### Your objective
Set the data down once more, in full and exactly.

:::::

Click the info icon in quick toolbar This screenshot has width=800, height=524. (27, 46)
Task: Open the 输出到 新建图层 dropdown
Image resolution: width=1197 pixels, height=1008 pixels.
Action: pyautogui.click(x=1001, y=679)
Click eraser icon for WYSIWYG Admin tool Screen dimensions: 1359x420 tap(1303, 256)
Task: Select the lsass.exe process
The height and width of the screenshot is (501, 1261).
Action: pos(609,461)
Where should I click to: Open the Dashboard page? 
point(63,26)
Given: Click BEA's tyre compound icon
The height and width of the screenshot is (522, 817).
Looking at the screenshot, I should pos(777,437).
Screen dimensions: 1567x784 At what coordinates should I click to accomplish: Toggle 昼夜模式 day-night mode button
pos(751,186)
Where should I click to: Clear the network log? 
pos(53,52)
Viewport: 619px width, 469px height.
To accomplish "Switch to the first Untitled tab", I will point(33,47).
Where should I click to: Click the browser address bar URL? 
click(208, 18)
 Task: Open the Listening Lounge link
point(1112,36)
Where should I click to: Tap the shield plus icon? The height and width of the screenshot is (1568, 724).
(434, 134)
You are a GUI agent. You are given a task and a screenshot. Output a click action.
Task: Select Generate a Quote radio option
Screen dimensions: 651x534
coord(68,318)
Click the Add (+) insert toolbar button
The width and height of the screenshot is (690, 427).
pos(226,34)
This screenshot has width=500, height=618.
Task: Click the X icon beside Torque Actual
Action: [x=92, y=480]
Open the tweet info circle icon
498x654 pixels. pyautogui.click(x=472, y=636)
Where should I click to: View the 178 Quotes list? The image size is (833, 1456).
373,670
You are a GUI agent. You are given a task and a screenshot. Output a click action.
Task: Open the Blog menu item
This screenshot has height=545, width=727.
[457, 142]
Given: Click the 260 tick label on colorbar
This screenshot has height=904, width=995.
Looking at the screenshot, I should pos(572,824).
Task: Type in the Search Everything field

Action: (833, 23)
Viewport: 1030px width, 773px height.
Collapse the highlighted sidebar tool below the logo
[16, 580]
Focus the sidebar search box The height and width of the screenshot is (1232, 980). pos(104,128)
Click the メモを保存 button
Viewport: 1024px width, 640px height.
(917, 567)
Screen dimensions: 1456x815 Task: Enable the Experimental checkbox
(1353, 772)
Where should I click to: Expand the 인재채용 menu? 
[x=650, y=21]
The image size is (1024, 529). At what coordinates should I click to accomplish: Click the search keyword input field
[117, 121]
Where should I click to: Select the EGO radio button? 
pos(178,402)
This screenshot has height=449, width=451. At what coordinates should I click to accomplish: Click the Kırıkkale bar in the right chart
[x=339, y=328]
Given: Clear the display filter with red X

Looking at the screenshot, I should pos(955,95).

:::::

### Solution to this exercise
Click the info icon in quick toolbar This screenshot has width=800, height=524. (27, 46)
Task: Open the 输出到 新建图层 dropdown
Image resolution: width=1197 pixels, height=1008 pixels.
Action: pyautogui.click(x=1001, y=679)
Click eraser icon for WYSIWYG Admin tool Screen dimensions: 1359x420 tap(1303, 256)
Task: Select the lsass.exe process
The height and width of the screenshot is (501, 1261).
Action: pos(609,461)
Where should I click to: Open the Dashboard page? 
point(63,26)
Given: Click BEA's tyre compound icon
The height and width of the screenshot is (522, 817).
Looking at the screenshot, I should pos(777,437).
Screen dimensions: 1567x784 At what coordinates should I click to accomplish: Toggle 昼夜模式 day-night mode button
pos(751,186)
Where should I click to: Clear the network log? 
pos(53,52)
Viewport: 619px width, 469px height.
To accomplish "Switch to the first Untitled tab", I will point(33,47).
Where should I click to: Click the browser address bar URL? 
click(208, 18)
 Task: Open the Listening Lounge link
point(1112,36)
Where should I click to: Tap the shield plus icon? The height and width of the screenshot is (1568, 724).
(434, 134)
You are a GUI agent. You are given a task and a screenshot. Output a click action.
Task: Select Generate a Quote radio option
Screen dimensions: 651x534
coord(68,318)
Click the Add (+) insert toolbar button
The width and height of the screenshot is (690, 427).
pos(226,34)
This screenshot has width=500, height=618.
Task: Click the X icon beside Torque Actual
Action: [x=92, y=480]
Open the tweet info circle icon
498x654 pixels. pyautogui.click(x=472, y=636)
Where should I click to: View the 178 Quotes list? The image size is (833, 1456).
373,670
You are a GUI agent. You are given a task and a screenshot. Output a click action.
Task: Open the Blog menu item
This screenshot has height=545, width=727.
[457, 142]
Given: Click the 260 tick label on colorbar
This screenshot has height=904, width=995.
Looking at the screenshot, I should pos(572,824).
Task: Type in the Search Everything field

Action: (833, 23)
Viewport: 1030px width, 773px height.
Collapse the highlighted sidebar tool below the logo
[16, 580]
Focus the sidebar search box The height and width of the screenshot is (1232, 980). pos(104,128)
Click the メモを保存 button
Viewport: 1024px width, 640px height.
(917, 567)
Screen dimensions: 1456x815 Task: Enable the Experimental checkbox
(1353, 772)
Where should I click to: Expand the 인재채용 menu? 
[x=650, y=21]
The image size is (1024, 529). At what coordinates should I click to accomplish: Click the search keyword input field
[117, 121]
Where should I click to: Select the EGO radio button? 
pos(178,402)
This screenshot has height=449, width=451. At what coordinates should I click to accomplish: Click the Kırıkkale bar in the right chart
[x=339, y=328]
Given: Clear the display filter with red X

Looking at the screenshot, I should pos(955,95).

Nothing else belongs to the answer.